Heard about White Wolf's new promotion? You tear out the pages of your D&D 3.5 Player's Handbook, and they give you a copy of Exalted, for free, and a diploma that says you've graduated from the world of "standard fantasy" and "10' by 10' rooms."

This, not surprisingly, has pissed some people off. There's talk on the boards of elitism and failure and what have you. Pisses me off, too, but not because I'm insulted by White Wolf implying that Exalted is "better" than D&D. (Maybe it is. I don't care.)

It pisses me off because they're encouraging people to destroy books. Books! I have a hard time writing in books. And they're trying to get people to tear the pages out? Blasphemy!

I don't play Exalted because the two people who have tried to get me to play it were irritating. I want to hear what's fun about the game, not how much what I'm playing sucks. But honestly, that's neither here nor there. Exalted does look somewhat intriguing, and I'm sure that with the right group, I could have had fun playing it.

But support a company that encourages the destruction of fine printed hardbacks? No way.

Wednesday, March 12, 2008

E. Gary Gygax

I've been trying to think of something to say. Not just any old thing, something good.

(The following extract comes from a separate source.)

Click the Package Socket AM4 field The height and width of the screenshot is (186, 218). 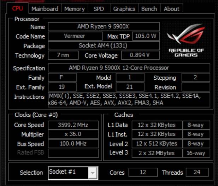tap(104, 46)
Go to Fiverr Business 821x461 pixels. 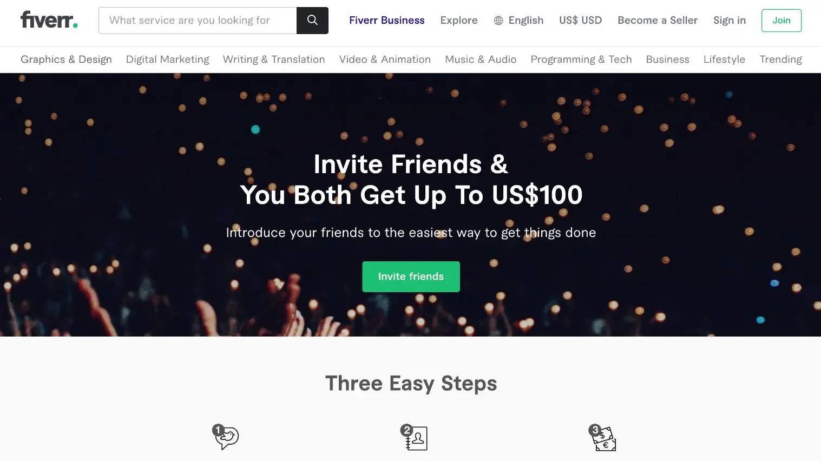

All I can think of is "thanks."

Sunday, March 09, 2008

"You All Meet . . . at a Funeral"

I'm planning to start out my next D&D game with a funeral. Sketch out an NPC dead guy, and have everyone make characters with some kind of connection to said dead guy. Then, at the funeral, they discover something untoward about the circumstances of his death, or something odd he was up to before it. Being PCs, they investigate, and it's off to adventure.

Sunday, March 02, 2008

I Am Not Dumb and I Must Scream

I am not stupid.

My mother is not stupid. My grandmothers, my aunts, my cousins are not stupid. I have no stupid friends. (Even the guys.)

Women are not stupid.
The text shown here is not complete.